Prodigy supports CSV files as data source by default, and as detailed here https://prodi.gy/docs/api-loaders#input, it supports a "Meta" column for metadata that will then be included in the task object as {"text":"task text provided", "meta":{"meta":"metadata value provided"}}. Is it really not possible to provide metadata with a custom key in the CSV format? I.e., I would ideally want to provide a column called "ID", resulting in {"meta":{"ID": ... }}, but that doesn't seem to work. Can't inspect the code as it's compiled.
Is this possible with the default CSV loader, or do I have to create my own?
Currently, if you have a column called meta then it will be added as metadata. This does imply that the CSV loader will only be able to encode one column of metadata.

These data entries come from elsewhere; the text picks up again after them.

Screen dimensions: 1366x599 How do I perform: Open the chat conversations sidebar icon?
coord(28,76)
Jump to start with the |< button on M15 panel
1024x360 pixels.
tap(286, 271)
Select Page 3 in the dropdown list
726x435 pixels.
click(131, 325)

Is there a reason why you can't turn the CSV data into jsonl? If you're using pandas you might be able to run something like below to turn a CSV table into a list of dictionaries.
list_dict = [{**d, 'meta': {'meta1': d['col_1'], 'meta2': d['col_2']}}
for d in df.to_dict(orient="records")]
You can then use srsly to save this to disk, which should allow you to use the JSONL loader.
My team has built a data management system around prodigy, and we wanted to support upload of CSV datasource files. I was hoping to be able to use the built-in functionality and support arbitrary metadata, but I can certainly create either a middleware layer to convert the CSV to JSONL, or my own CSV data loader.